RECORDS PROVIDED:
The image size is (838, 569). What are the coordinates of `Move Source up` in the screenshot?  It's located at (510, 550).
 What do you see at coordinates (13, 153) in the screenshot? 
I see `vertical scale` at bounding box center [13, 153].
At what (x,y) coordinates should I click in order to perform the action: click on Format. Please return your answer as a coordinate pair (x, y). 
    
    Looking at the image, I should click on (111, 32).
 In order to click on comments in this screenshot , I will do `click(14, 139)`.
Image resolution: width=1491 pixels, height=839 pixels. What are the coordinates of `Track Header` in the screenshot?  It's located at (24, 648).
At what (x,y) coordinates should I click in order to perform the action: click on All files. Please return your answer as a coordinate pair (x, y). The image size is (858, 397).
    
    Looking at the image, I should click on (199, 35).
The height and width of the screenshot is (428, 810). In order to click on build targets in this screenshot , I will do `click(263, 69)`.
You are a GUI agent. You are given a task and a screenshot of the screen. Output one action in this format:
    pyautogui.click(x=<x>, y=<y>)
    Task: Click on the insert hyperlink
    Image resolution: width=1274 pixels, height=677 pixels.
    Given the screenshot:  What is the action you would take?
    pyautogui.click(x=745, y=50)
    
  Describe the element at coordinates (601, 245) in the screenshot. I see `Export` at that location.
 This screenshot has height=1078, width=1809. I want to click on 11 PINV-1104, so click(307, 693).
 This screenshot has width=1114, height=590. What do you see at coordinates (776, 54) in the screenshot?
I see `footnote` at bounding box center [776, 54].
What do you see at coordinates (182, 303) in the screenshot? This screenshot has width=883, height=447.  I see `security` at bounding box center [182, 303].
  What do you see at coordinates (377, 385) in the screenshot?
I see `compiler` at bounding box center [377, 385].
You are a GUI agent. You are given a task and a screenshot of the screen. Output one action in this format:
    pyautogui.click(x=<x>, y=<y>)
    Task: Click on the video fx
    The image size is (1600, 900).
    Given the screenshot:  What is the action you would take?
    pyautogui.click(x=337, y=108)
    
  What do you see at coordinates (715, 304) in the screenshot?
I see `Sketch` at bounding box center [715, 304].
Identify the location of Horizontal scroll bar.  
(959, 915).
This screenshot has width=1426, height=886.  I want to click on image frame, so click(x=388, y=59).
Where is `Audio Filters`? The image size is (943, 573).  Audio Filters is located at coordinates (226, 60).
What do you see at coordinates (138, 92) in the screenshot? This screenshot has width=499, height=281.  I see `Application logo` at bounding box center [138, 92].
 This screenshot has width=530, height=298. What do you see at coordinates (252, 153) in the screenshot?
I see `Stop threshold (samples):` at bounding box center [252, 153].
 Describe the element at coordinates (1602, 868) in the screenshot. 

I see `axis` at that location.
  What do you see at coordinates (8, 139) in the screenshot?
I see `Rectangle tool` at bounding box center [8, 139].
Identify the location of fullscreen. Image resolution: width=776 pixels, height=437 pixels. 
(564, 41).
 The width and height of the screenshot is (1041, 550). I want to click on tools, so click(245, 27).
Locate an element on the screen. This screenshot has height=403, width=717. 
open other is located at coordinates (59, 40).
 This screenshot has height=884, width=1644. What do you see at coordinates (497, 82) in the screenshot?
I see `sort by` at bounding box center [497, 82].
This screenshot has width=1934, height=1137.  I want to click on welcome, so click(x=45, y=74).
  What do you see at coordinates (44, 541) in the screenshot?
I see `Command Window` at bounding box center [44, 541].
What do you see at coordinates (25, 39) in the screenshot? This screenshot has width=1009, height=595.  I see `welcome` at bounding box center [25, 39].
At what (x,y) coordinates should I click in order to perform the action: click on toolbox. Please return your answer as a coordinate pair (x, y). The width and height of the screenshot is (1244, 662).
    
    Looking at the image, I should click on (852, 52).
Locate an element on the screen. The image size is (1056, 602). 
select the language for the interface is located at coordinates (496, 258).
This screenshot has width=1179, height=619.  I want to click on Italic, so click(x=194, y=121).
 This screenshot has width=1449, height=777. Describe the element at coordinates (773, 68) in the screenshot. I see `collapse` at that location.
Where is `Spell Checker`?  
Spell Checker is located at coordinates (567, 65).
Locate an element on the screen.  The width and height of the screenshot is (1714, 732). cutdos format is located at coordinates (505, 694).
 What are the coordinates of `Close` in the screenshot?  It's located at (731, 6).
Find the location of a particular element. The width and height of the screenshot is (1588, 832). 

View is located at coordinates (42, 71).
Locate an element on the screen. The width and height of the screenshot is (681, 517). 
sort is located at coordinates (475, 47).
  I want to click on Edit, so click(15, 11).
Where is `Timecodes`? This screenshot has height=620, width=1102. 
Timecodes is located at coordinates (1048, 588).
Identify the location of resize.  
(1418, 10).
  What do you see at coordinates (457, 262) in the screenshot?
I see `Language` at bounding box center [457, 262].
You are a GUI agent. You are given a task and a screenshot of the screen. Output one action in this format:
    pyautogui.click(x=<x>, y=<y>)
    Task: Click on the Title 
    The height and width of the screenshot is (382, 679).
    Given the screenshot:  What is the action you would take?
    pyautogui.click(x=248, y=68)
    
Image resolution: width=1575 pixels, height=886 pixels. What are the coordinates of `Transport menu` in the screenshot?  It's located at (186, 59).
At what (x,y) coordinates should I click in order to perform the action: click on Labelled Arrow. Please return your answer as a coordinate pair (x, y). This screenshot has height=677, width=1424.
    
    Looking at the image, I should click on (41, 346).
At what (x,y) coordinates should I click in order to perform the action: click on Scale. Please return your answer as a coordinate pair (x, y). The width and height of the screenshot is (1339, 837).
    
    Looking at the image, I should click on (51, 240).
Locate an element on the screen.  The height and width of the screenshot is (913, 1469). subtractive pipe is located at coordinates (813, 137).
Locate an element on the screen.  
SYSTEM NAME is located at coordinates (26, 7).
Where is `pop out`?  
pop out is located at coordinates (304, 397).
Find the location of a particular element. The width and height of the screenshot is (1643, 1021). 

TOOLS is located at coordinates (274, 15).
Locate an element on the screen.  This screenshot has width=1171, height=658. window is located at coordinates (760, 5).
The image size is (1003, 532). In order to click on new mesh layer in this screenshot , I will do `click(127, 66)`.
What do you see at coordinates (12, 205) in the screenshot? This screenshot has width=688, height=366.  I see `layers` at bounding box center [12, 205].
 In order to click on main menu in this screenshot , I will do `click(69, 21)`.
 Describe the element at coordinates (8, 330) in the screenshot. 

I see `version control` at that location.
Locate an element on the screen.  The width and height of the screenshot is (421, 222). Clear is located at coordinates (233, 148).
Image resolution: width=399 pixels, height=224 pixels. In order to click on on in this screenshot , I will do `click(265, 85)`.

WHAT IS ASKED: Rewrite the lines above as a Markdown table with the columns Row and Line, numbering each line and leaving out blank lines.

THE OUTPUT:
| Row | Line |
|---|---|
| 1 | The image size is (838, 569). What are the coordinates of `Move Source up` in the screenshot?  It's located at (510, 550). |
| 2 |  What do you see at coordinates (13, 153) in the screenshot?  |
| 3 | I see `vertical scale` at bounding box center [13, 153]. |
| 4 | At what (x,y) coordinates should I click in order to perform the action: click on Format. Please return your answer as a coordinate pair (x, y).  |
| 5 |     Looking at the image, I should click on (111, 32). |
| 6 |  In order to click on comments in this screenshot , I will do `click(14, 139)`. |
| 7 | Image resolution: width=1491 pixels, height=839 pixels. What are the coordinates of `Track Header` in the screenshot?  It's located at (24, 648). |
| 8 | At what (x,y) coordinates should I click in order to perform the action: click on All files. Please return your answer as a coordinate pair (x, y). The image size is (858, 397). |
| 9 |     Looking at the image, I should click on (199, 35). |
| 10 | The height and width of the screenshot is (428, 810). In order to click on build targets in this screenshot , I will do `click(263, 69)`. |
| 11 | You are a GUI agent. You are given a task and a screenshot of the screen. Output one action in this format: |
| 12 |     pyautogui.click(x=<x>, y=<y>) |
| 13 |     Task: Click on the insert hyperlink |
| 14 |     Image resolution: width=1274 pixels, height=677 pixels. |
| 15 |     Given the screenshot:  What is the action you would take? |
| 16 |     pyautogui.click(x=745, y=50) |
| 17 |   Describe the element at coordinates (601, 245) in the screenshot. I see `Export` at that location. |
| 18 |  This screenshot has height=1078, width=1809. I want to click on 11 PINV-1104, so click(307, 693). |
| 19 |  This screenshot has width=1114, height=590. What do you see at coordinates (776, 54) in the screenshot? |
| 20 | I see `footnote` at bounding box center [776, 54]. |
| 21 | What do you see at coordinates (182, 303) in the screenshot? This screenshot has width=883, height=447.  I see `security` at bounding box center [182, 303]. |
| 22 |   What do you see at coordinates (377, 385) in the screenshot? |
| 23 | I see `compiler` at bounding box center [377, 385]. |
| 24 | You are a GUI agent. You are given a task and a screenshot of the screen. Output one action in this format: |
| 25 |     pyautogui.click(x=<x>, y=<y>) |
| 26 |     Task: Click on the video fx |
| 27 |     The image size is (1600, 900). |
| 28 |     Given the screenshot:  What is the action you would take? |
| 29 |     pyautogui.click(x=337, y=108) |
| 30 |   What do you see at coordinates (715, 304) in the screenshot? |
| 31 | I see `Sketch` at bounding box center [715, 304]. |
| 32 | Identify the location of Horizontal scroll bar.   |
| 33 | (959, 915). |
| 34 | This screenshot has width=1426, height=886.  I want to click on image frame, so click(x=388, y=59). |
| 35 | Where is `Audio Filters`? The image size is (943, 573).  Audio Filters is located at coordinates (226, 60). |
| 36 | What do you see at coordinates (138, 92) in the screenshot? This screenshot has width=499, height=281.  I see `Application logo` at bounding box center [138, 92]. |
| 37 |  This screenshot has width=530, height=298. What do you see at coordinates (252, 153) in the screenshot? |
| 38 | I see `Stop threshold (samples):` at bounding box center [252, 153]. |
| 39 |  Describe the element at coordinates (1602, 868) in the screenshot.  |
| 40 | I see `axis` at that location. |
| 41 |   What do you see at coordinates (8, 139) in the screenshot? |
| 42 | I see `Rectangle tool` at bounding box center [8, 139]. |
| 43 | Identify the location of fullscreen. Image resolution: width=776 pixels, height=437 pixels.  |
| 44 | (564, 41). |
| 45 |  The width and height of the screenshot is (1041, 550). I want to click on tools, so click(245, 27). |
| 46 | Locate an element on the screen. This screenshot has height=403, width=717.  |
| 47 | open other is located at coordinates (59, 40). |
| 48 |  This screenshot has height=884, width=1644. What do you see at coordinates (497, 82) in the screenshot? |
| 49 | I see `sort by` at bounding box center [497, 82]. |
| 50 | This screenshot has width=1934, height=1137.  I want to click on welcome, so click(x=45, y=74). |
| 51 |   What do you see at coordinates (44, 541) in the screenshot? |
| 52 | I see `Command Window` at bounding box center [44, 541]. |
| 53 | What do you see at coordinates (25, 39) in the screenshot? This screenshot has width=1009, height=595.  I see `welcome` at bounding box center [25, 39]. |
| 54 | At what (x,y) coordinates should I click in order to perform the action: click on toolbox. Please return your answer as a coordinate pair (x, y). The width and height of the screenshot is (1244, 662). |
| 55 |     Looking at the image, I should click on (852, 52). |
| 56 | Locate an element on the screen. The image size is (1056, 602).  |
| 57 | select the language for the interface is located at coordinates (496, 258). |
| 58 | This screenshot has width=1179, height=619.  I want to click on Italic, so click(x=194, y=121). |
| 59 |  This screenshot has width=1449, height=777. Describe the element at coordinates (773, 68) in the screenshot. I see `collapse` at that location. |
| 60 | Where is `Spell Checker`?   |
| 61 | Spell Checker is located at coordinates (567, 65). |
| 62 | Locate an element on the screen.  The width and height of the screenshot is (1714, 732). cutdos format is located at coordinates (505, 694). |
| 63 |  What are the coordinates of `Close` in the screenshot?  It's located at (731, 6). |
| 64 | Find the location of a particular element. The width and height of the screenshot is (1588, 832).  |
| 65 | View is located at coordinates (42, 71). |
| 66 | Locate an element on the screen. The width and height of the screenshot is (681, 517).  |
| 67 | sort is located at coordinates (475, 47). |
| 68 |   I want to click on Edit, so click(15, 11). |
| 69 | Where is `Timecodes`? This screenshot has height=620, width=1102.  |
| 70 | Timecodes is located at coordinates (1048, 588). |
| 71 | Identify the location of resize.   |
| 72 | (1418, 10). |
| 73 |   What do you see at coordinates (457, 262) in the screenshot? |
| 74 | I see `Language` at bounding box center [457, 262]. |
| 75 | You are a GUI agent. You are given a task and a screenshot of the screen. Output one action in this format: |
| 76 |     pyautogui.click(x=<x>, y=<y>) |
| 77 |     Task: Click on the Title  |
| 78 |     The height and width of the screenshot is (382, 679). |
| 79 |     Given the screenshot:  What is the action you would take? |
| 80 |     pyautogui.click(x=248, y=68) |
| 81 | Image resolution: width=1575 pixels, height=886 pixels. What are the coordinates of `Transport menu` in the screenshot?  It's located at (186, 59). |
| 82 | At what (x,y) coordinates should I click in order to perform the action: click on Labelled Arrow. Please return your answer as a coordinate pair (x, y). This screenshot has height=677, width=1424. |
| 83 |     Looking at the image, I should click on (41, 346). |
| 84 | At what (x,y) coordinates should I click in order to perform the action: click on Scale. Please return your answer as a coordinate pair (x, y). The width and height of the screenshot is (1339, 837). |
| 85 |     Looking at the image, I should click on (51, 240). |
| 86 | Locate an element on the screen.  The height and width of the screenshot is (913, 1469). subtractive pipe is located at coordinates (813, 137). |
| 87 | Locate an element on the screen.   |
| 88 | SYSTEM NAME is located at coordinates (26, 7). |
| 89 | Where is `pop out`?   |
| 90 | pop out is located at coordinates (304, 397). |
| 91 | Find the location of a particular element. The width and height of the screenshot is (1643, 1021).  |
| 92 | TOOLS is located at coordinates (274, 15). |
| 93 | Locate an element on the screen.  This screenshot has width=1171, height=658. window is located at coordinates (760, 5). |
| 94 | The image size is (1003, 532). In order to click on new mesh layer in this screenshot , I will do `click(127, 66)`. |
| 95 | What do you see at coordinates (12, 205) in the screenshot? This screenshot has width=688, height=366.  I see `layers` at bounding box center [12, 205]. |
| 96 |  In order to click on main menu in this screenshot , I will do `click(69, 21)`. |
| 97 |  Describe the element at coordinates (8, 330) in the screenshot.  |
| 98 | I see `version control` at that location. |
| 99 | Locate an element on the screen.  The width and height of the screenshot is (421, 222). Clear is located at coordinates (233, 148). |
| 100 | Image resolution: width=399 pixels, height=224 pixels. In order to click on on in this screenshot , I will do `click(265, 85)`. |